Counting only lines below that contain the string "computer", give the total as a single number.

*** Available data

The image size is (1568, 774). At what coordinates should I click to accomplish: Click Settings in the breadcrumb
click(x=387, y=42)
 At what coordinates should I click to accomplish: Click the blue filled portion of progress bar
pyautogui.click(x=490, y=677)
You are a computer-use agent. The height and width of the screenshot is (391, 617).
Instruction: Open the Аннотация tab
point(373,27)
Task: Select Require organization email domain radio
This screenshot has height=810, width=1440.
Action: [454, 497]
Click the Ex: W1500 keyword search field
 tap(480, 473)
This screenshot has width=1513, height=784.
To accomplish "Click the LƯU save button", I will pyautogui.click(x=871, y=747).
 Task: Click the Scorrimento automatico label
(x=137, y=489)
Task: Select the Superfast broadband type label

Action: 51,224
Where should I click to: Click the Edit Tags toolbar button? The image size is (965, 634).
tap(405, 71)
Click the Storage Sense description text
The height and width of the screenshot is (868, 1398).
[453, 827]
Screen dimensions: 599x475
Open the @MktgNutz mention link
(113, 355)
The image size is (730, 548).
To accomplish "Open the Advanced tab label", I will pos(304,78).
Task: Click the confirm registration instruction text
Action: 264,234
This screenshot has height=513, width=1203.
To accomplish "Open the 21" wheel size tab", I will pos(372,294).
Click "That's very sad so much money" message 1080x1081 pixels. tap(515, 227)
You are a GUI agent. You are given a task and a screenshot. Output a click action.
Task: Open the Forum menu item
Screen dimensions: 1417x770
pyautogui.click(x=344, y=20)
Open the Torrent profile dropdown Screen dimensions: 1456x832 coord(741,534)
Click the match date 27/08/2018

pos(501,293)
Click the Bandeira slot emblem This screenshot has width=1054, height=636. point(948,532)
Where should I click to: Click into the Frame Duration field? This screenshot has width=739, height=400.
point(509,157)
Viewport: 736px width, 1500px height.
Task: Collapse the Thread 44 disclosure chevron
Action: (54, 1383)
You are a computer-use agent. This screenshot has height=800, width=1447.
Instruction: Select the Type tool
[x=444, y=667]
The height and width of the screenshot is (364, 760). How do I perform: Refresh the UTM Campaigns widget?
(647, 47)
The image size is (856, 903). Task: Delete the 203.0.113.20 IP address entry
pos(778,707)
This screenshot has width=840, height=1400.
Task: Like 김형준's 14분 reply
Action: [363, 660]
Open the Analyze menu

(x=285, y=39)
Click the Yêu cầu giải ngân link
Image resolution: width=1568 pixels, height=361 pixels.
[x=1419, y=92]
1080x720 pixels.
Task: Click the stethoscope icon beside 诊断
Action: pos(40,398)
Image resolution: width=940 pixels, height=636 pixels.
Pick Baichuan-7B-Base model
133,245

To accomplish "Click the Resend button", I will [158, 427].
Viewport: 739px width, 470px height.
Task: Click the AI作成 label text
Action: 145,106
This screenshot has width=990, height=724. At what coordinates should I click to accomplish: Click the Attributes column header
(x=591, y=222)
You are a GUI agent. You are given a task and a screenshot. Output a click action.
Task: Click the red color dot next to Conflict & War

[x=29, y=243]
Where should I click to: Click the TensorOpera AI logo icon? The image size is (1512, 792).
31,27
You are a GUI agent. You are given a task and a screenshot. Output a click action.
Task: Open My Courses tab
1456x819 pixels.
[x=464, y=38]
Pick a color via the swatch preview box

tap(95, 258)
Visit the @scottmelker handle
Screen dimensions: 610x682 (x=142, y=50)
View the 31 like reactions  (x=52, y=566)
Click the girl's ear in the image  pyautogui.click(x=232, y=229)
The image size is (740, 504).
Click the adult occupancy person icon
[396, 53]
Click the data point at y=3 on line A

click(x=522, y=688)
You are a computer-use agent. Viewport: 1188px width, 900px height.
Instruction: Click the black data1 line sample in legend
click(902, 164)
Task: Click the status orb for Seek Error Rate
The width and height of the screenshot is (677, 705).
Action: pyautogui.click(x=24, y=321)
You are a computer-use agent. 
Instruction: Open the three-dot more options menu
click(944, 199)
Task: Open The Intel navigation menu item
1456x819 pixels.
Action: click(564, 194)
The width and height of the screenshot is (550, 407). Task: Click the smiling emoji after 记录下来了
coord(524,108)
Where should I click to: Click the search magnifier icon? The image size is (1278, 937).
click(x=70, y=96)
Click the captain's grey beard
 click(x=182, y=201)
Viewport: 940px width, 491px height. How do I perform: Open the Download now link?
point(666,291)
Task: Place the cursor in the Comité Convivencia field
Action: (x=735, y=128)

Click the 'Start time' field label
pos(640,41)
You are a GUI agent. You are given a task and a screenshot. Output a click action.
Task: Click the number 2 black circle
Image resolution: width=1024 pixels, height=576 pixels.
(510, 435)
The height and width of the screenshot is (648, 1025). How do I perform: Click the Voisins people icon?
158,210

******

• Solution to this problem: 4